The unit ended September with $2.85 trillion in client assets, which was a 7% increase over the previous quarter and an 11% increase year-over-year, according to Morgan Stanley’s third-quarter earnings release.
The unit had $23.8 billion in fee-based asset flows in the third quarter, up from $15.5 billion in the same quarter last year. That brought fee-based client assets to $1.33 billion, up from $1.19 billion it had a year ago. Fee-based assets inched up from 46% of overall client assets at the end of June to 47% at the of September.
Client liabilities rose 6% during the third quarter, reaching $100 billion, which was also 16% higher year over year.
Morgan Stanley also managed to add 70 wealth management representatives during the third quarter, bringing the total to 15,469. However, that was still fewer than a year ago, when the firm had 15,553 representatives.
Along with the growth in advisor ranks, client assets per representative rose to $184 million in the third quarter, which was 6% higher than in the prior quarter and 12% higher year-over-year.
Annualized revenue per representative, however, slipped 1% from the second quarter, to $1.207 million — but that was still 8% higher year-over-year.
Meanwhile, wealth management revenue from asset management soared 11% from the second quarter of 2020, to $2.79 billion by the end of the third quarter, which was also 6% higher year-over-year.
However, transaction revenue slipped 18% during the third quarter, to $880 million, although that was still 48% higher year-over-year. Net interest income revenue also slipped 14% during the quarter, to $880 million, which was also 15% lower year over year.
Regulatory charge, E*Trade deal
Net revenues in the wealth management unit nonetheless inched down, from $4.68 billion in the second quarter to $4.66 billion in the third quarter, but was 7% higher year-over-year.
In addition, while the unit saw a 2% drop in compensation and benefits expenses during the third quarter, non-compensation expenses rose 5%, to $853 million, which was also 9% higher year-over-year.

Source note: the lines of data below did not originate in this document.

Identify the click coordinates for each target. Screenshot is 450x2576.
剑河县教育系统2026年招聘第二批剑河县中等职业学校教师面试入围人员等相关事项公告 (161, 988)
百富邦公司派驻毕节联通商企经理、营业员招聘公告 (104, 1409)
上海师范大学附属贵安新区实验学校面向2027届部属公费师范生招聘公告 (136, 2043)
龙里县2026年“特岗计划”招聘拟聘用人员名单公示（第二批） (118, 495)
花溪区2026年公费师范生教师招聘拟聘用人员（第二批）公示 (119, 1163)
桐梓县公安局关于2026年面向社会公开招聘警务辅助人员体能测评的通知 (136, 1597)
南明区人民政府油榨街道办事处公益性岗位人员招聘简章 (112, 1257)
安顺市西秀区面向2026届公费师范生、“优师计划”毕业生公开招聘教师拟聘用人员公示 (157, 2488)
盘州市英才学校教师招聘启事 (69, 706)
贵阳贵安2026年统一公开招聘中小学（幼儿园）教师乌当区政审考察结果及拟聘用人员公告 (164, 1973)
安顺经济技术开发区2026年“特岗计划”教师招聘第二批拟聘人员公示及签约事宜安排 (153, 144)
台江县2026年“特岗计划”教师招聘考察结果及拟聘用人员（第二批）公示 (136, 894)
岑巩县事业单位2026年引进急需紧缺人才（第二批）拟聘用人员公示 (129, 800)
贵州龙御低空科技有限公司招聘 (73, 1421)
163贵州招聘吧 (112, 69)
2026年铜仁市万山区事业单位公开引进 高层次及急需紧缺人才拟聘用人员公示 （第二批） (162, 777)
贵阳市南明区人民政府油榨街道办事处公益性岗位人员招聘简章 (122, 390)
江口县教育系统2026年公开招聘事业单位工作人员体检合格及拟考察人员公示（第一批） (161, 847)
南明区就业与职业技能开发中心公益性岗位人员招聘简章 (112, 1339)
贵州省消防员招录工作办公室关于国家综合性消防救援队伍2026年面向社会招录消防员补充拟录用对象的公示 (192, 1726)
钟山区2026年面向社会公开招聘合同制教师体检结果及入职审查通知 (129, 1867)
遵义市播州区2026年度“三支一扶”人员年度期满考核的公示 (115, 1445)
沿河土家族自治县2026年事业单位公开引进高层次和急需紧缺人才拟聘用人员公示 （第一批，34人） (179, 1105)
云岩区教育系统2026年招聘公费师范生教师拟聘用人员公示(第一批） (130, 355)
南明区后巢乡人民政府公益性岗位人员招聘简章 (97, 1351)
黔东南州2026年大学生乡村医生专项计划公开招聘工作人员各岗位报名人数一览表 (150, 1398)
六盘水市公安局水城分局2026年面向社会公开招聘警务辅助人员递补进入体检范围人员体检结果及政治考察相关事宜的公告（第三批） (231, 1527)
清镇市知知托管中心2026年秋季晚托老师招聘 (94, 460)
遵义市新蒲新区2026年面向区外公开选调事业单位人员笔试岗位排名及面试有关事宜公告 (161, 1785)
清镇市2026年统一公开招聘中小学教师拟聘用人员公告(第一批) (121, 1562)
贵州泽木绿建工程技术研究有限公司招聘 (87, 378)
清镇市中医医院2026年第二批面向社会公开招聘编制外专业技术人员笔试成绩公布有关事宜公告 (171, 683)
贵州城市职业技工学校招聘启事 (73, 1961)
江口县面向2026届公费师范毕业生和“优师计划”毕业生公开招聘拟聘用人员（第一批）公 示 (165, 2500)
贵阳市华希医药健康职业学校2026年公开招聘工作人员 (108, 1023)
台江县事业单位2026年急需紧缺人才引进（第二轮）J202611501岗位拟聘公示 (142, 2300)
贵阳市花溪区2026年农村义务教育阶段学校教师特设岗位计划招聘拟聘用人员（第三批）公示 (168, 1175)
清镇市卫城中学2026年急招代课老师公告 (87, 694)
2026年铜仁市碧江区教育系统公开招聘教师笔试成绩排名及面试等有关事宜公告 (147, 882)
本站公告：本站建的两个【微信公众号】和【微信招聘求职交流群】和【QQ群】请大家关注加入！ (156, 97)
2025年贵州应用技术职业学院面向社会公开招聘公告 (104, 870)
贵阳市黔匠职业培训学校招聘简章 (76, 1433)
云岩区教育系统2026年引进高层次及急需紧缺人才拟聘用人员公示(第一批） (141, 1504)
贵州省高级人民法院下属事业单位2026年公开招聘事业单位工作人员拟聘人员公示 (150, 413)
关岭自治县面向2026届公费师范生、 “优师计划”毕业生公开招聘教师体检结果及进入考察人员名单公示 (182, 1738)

The company attributes the increase primarily to “a $60 million regulatory charge in the third quarter and expenses associated with the acquisition of E*Trade, partially offset by lower spending on business travel and entertainment.”
Earlier this month, the Office of the Comptroller of the Currency announced that it fined the company $60 million over alleged lapses in protecting customer data on decommissioned equipment in 2016 and 2019 — over which the wirehouse also faces several lawsuits.Morgan Stanley concluded its $13 billion acquisition of E*Trade earlier this month.
The wealth management unit’s third-quarter net income applicable to Morgan Stanley inched down to $842 million, which was 1% lower than in the prior quarter and 12% lower year-over-year, according to the report.
However, net revenue for the firm overall was $11.7 billion during the third quarter, up from $10.0 billion a year ago, Morgan Stanley says.
“We delivered strong quarterly earnings as markets remained active through the summer months, and our balanced business model continued to deliver consistent, high returns,” Morgan Stanley chairman and CEO James Gorman says in a statement. “The completion of the E*Trade acquisition, the subsequent ratings upgrade from Moody’s, and the recently announced acquisition of Eaton Vance significantly strengthen our Firm and position us well for future growth.”
Morgan Stanley announced that it’s acquiring Eaton Vance for around $7 billion just days after getting the final approval for the E*Trade deal.